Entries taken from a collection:
◆ ◆ ◆

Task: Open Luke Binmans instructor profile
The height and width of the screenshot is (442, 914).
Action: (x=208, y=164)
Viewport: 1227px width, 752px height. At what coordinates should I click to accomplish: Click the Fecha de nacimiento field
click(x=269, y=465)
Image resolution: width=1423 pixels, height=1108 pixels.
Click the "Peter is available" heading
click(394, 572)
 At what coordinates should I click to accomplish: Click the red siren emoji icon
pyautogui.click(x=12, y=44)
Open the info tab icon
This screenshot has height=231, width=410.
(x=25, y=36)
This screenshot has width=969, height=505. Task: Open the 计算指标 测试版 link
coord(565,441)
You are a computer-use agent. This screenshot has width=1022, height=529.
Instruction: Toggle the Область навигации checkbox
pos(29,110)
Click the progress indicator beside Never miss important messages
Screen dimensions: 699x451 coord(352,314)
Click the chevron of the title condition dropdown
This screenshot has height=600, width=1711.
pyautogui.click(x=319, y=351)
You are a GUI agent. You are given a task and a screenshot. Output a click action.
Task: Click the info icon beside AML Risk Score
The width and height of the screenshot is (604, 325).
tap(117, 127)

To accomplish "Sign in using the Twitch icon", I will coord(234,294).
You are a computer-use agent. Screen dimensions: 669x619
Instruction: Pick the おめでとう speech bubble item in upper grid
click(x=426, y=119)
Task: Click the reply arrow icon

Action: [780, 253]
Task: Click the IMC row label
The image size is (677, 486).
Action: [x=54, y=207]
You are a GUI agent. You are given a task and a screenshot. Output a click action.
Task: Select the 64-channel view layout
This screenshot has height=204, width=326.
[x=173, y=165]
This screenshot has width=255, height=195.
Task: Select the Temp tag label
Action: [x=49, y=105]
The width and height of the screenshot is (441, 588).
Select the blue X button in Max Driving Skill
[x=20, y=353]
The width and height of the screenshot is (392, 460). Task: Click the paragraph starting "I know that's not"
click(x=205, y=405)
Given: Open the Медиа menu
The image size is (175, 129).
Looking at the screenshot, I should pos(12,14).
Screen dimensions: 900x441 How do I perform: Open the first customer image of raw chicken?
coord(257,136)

◆ ◆ ◆

* **Problem details**
Line count for the word "agent": tally the lines in the records that include it and give only the result.

* **Your solution**
4